Task directions:
Could you set down every entry below exactly as it is?

Data items
◇ ◇ ◇

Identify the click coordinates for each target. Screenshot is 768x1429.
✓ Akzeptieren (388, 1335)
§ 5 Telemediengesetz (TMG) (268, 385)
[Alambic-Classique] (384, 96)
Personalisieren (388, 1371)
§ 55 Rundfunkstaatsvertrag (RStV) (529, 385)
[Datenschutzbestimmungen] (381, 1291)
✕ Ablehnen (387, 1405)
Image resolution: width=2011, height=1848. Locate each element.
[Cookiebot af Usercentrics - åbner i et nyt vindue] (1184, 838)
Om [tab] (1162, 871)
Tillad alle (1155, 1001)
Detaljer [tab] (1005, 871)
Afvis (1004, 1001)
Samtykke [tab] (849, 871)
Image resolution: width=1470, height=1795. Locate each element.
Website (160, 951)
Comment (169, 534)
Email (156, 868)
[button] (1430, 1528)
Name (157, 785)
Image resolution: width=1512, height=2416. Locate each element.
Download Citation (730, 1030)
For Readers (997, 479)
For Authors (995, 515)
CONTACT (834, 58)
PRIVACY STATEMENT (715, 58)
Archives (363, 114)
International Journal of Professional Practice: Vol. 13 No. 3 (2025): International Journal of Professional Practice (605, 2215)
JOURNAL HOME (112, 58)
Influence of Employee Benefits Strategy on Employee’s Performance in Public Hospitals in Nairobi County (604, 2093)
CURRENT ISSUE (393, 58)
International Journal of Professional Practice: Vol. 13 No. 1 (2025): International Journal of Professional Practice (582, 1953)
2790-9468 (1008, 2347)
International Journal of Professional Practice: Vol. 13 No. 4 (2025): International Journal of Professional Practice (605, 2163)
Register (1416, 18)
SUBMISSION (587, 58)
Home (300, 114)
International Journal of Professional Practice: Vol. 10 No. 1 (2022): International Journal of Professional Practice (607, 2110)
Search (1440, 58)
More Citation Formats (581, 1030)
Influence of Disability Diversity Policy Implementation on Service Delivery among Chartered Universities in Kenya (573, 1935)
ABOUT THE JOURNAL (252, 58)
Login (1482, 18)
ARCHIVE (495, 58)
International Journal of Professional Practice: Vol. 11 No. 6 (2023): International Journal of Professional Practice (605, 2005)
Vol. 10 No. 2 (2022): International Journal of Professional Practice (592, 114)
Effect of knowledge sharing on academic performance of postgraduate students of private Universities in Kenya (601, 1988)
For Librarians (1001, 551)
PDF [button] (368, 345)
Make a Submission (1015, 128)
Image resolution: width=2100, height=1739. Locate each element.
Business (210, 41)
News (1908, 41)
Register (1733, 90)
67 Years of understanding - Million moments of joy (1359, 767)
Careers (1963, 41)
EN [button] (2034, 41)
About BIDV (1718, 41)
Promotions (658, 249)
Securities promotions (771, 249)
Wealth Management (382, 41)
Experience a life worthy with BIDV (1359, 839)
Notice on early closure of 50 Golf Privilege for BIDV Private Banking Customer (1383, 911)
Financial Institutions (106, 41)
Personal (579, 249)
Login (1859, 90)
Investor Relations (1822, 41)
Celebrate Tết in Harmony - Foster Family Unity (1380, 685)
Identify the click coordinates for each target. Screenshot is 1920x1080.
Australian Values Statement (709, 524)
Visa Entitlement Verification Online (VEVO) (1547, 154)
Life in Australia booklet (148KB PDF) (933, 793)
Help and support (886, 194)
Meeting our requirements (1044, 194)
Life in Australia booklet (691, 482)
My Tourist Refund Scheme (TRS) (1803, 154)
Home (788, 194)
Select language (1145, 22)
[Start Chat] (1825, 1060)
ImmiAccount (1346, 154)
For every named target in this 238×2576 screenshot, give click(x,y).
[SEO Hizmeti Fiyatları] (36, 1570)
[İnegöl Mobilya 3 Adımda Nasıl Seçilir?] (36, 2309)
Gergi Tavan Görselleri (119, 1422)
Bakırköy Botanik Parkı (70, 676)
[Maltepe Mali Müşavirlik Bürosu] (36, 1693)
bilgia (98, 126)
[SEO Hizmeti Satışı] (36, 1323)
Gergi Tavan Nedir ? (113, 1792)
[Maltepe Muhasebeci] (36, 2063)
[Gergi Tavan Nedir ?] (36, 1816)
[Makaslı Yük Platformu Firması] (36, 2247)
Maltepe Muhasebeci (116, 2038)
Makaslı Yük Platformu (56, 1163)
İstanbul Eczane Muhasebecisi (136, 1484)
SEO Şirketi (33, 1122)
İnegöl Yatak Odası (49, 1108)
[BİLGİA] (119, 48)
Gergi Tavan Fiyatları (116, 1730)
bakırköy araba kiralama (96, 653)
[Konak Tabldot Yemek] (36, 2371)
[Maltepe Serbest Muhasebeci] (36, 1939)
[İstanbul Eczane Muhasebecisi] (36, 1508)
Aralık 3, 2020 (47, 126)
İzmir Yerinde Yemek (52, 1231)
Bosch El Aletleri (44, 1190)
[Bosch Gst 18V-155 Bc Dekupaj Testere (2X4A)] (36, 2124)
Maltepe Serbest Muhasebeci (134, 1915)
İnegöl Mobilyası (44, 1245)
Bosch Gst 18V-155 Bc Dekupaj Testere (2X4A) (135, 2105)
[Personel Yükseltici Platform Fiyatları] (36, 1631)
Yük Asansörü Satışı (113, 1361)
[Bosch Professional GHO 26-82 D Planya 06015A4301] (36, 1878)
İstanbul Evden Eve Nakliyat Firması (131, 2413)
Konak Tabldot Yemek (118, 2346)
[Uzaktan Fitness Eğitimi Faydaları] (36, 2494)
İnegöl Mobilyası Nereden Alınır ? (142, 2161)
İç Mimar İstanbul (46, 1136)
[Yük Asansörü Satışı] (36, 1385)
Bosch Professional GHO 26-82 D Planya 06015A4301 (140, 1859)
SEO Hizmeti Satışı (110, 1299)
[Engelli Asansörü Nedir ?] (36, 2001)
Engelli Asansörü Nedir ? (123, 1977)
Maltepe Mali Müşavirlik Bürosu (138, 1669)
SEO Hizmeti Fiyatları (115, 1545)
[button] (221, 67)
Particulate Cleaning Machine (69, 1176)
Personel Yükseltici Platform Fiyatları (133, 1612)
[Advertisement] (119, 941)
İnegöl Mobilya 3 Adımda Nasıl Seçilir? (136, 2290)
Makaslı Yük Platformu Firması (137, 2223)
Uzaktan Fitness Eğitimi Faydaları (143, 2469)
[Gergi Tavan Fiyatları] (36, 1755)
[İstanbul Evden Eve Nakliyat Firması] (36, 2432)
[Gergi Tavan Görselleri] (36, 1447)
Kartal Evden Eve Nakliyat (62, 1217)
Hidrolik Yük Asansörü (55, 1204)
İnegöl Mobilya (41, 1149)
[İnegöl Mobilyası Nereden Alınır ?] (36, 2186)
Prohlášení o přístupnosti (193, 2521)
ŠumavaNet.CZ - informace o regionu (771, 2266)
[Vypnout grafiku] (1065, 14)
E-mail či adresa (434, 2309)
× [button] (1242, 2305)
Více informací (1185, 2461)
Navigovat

◇ ◇ ◇

Answer to this task:
Identify the click coordinates for each target. Screenshot is 768x1429.
✓ Akzeptieren (388, 1335)
§ 5 Telemediengesetz (TMG) (268, 385)
[Alambic-Classique] (384, 96)
Personalisieren (388, 1371)
§ 55 Rundfunkstaatsvertrag (RStV) (529, 385)
[Datenschutzbestimmungen] (381, 1291)
✕ Ablehnen (387, 1405)
Image resolution: width=2011, height=1848. Locate each element.
[Cookiebot af Usercentrics - åbner i et nyt vindue] (1184, 838)
Om [tab] (1162, 871)
Tillad alle (1155, 1001)
Detaljer [tab] (1005, 871)
Afvis (1004, 1001)
Samtykke [tab] (849, 871)
Image resolution: width=1470, height=1795. Locate each element.
Website (160, 951)
Comment (169, 534)
Email (156, 868)
[button] (1430, 1528)
Name (157, 785)
Image resolution: width=1512, height=2416. Locate each element.
Download Citation (730, 1030)
For Readers (997, 479)
For Authors (995, 515)
CONTACT (834, 58)
PRIVACY STATEMENT (715, 58)
Archives (363, 114)
International Journal of Professional Practice: Vol. 13 No. 3 (2025): International Journal of Professional Practice (605, 2215)
JOURNAL HOME (112, 58)
Influence of Employee Benefits Strategy on Employee’s Performance in Public Hospitals in Nairobi County (604, 2093)
CURRENT ISSUE (393, 58)
International Journal of Professional Practice: Vol. 13 No. 1 (2025): International Journal of Professional Practice (582, 1953)
2790-9468 (1008, 2347)
International Journal of Professional Practice: Vol. 13 No. 4 (2025): International Journal of Professional Practice (605, 2163)
Register (1416, 18)
SUBMISSION (587, 58)
Home (300, 114)
International Journal of Professional Practice: Vol. 10 No. 1 (2022): International Journal of Professional Practice (607, 2110)
Search (1440, 58)
More Citation Formats (581, 1030)
Influence of Disability Diversity Policy Implementation on Service Delivery among Chartered Universities in Kenya (573, 1935)
ABOUT THE JOURNAL (252, 58)
Login (1482, 18)
ARCHIVE (495, 58)
International Journal of Professional Practice: Vol. 11 No. 6 (2023): International Journal of Professional Practice (605, 2005)
Vol. 10 No. 2 (2022): International Journal of Professional Practice (592, 114)
Effect of knowledge sharing on academic performance of postgraduate students of private Universities in Kenya (601, 1988)
For Librarians (1001, 551)
PDF [button] (368, 345)
Make a Submission (1015, 128)
Image resolution: width=2100, height=1739. Locate each element.
Business (210, 41)
News (1908, 41)
Register (1733, 90)
67 Years of understanding - Million moments of joy (1359, 767)
Careers (1963, 41)
EN [button] (2034, 41)
About BIDV (1718, 41)
Promotions (658, 249)
Securities promotions (771, 249)
Wealth Management (382, 41)
Experience a life worthy with BIDV (1359, 839)
Notice on early closure of 50 Golf Privilege for BIDV Private Banking Customer (1383, 911)
Financial Institutions (106, 41)
Personal (579, 249)
Login (1859, 90)
Investor Relations (1822, 41)
Celebrate Tết in Harmony - Foster Family Unity (1380, 685)
Identify the click coordinates for each target. Screenshot is 1920x1080.
Australian Values Statement (709, 524)
Visa Entitlement Verification Online (VEVO) (1547, 154)
Life in Australia booklet (148KB PDF) (933, 793)
Help and support (886, 194)
Meeting our requirements (1044, 194)
Life in Australia booklet (691, 482)
My Tourist Refund Scheme (TRS) (1803, 154)
Home (788, 194)
Select language (1145, 22)
[Start Chat] (1825, 1060)
ImmiAccount (1346, 154)
For every named target in this 238×2576 screenshot, give click(x,y).
[SEO Hizmeti Fiyatları] (36, 1570)
[İnegöl Mobilya 3 Adımda Nasıl Seçilir?] (36, 2309)
Gergi Tavan Görselleri (119, 1422)
Bakırköy Botanik Parkı (70, 676)
[Maltepe Mali Müşavirlik Bürosu] (36, 1693)
bilgia (98, 126)
[SEO Hizmeti Satışı] (36, 1323)
Gergi Tavan Nedir ? (113, 1792)
[Maltepe Muhasebeci] (36, 2063)
[Gergi Tavan Nedir ?] (36, 1816)
[Makaslı Yük Platformu Firması] (36, 2247)
Maltepe Muhasebeci (116, 2038)
Makaslı Yük Platformu (56, 1163)
İstanbul Eczane Muhasebecisi (136, 1484)
SEO Şirketi (33, 1122)
İnegöl Yatak Odası (49, 1108)
[BİLGİA] (119, 48)
Gergi Tavan Fiyatları (116, 1730)
bakırköy araba kiralama (96, 653)
[Konak Tabldot Yemek] (36, 2371)
[Maltepe Serbest Muhasebeci] (36, 1939)
[İstanbul Eczane Muhasebecisi] (36, 1508)
Aralık 3, 2020 (47, 126)
İzmir Yerinde Yemek (52, 1231)
Bosch El Aletleri (44, 1190)
[Bosch Gst 18V-155 Bc Dekupaj Testere (2X4A)] (36, 2124)
Maltepe Serbest Muhasebeci (134, 1915)
İnegöl Mobilyası (44, 1245)
Bosch Gst 18V-155 Bc Dekupaj Testere (2X4A) (135, 2105)
[Personel Yükseltici Platform Fiyatları] (36, 1631)
Yük Asansörü Satışı (113, 1361)
[Bosch Professional GHO 26-82 D Planya 06015A4301] (36, 1878)
İstanbul Evden Eve Nakliyat Firması (131, 2413)
Konak Tabldot Yemek (118, 2346)
[Uzaktan Fitness Eğitimi Faydaları] (36, 2494)
İnegöl Mobilyası Nereden Alınır ? (142, 2161)
İç Mimar İstanbul (46, 1136)
[Yük Asansörü Satışı] (36, 1385)
Bosch Professional GHO 26-82 D Planya 06015A4301 (140, 1859)
SEO Hizmeti Satışı (110, 1299)
[Engelli Asansörü Nedir ?] (36, 2001)
Engelli Asansörü Nedir ? (123, 1977)
Maltepe Mali Müşavirlik Bürosu (138, 1669)
SEO Hizmeti Fiyatları (115, 1545)
[button] (221, 67)
Particulate Cleaning Machine (69, 1176)
Personel Yükseltici Platform Fiyatları (133, 1612)
[Advertisement] (119, 941)
İnegöl Mobilya 3 Adımda Nasıl Seçilir? (136, 2290)
Makaslı Yük Platformu Firması (137, 2223)
Uzaktan Fitness Eğitimi Faydaları (143, 2469)
[Gergi Tavan Fiyatları] (36, 1755)
[İstanbul Evden Eve Nakliyat Firması] (36, 2432)
[Gergi Tavan Görselleri] (36, 1447)
Kartal Evden Eve Nakliyat (62, 1217)
Hidrolik Yük Asansörü (55, 1204)
İnegöl Mobilya (41, 1149)
[İnegöl Mobilyası Nereden Alınır ?] (36, 2186)
Prohlášení o přístupnosti (193, 2521)
ŠumavaNet.CZ - informace o regionu (771, 2266)
[Vypnout grafiku] (1065, 14)
E-mail či adresa (434, 2309)
× [button] (1242, 2305)
Více informací (1185, 2461)
Navigovat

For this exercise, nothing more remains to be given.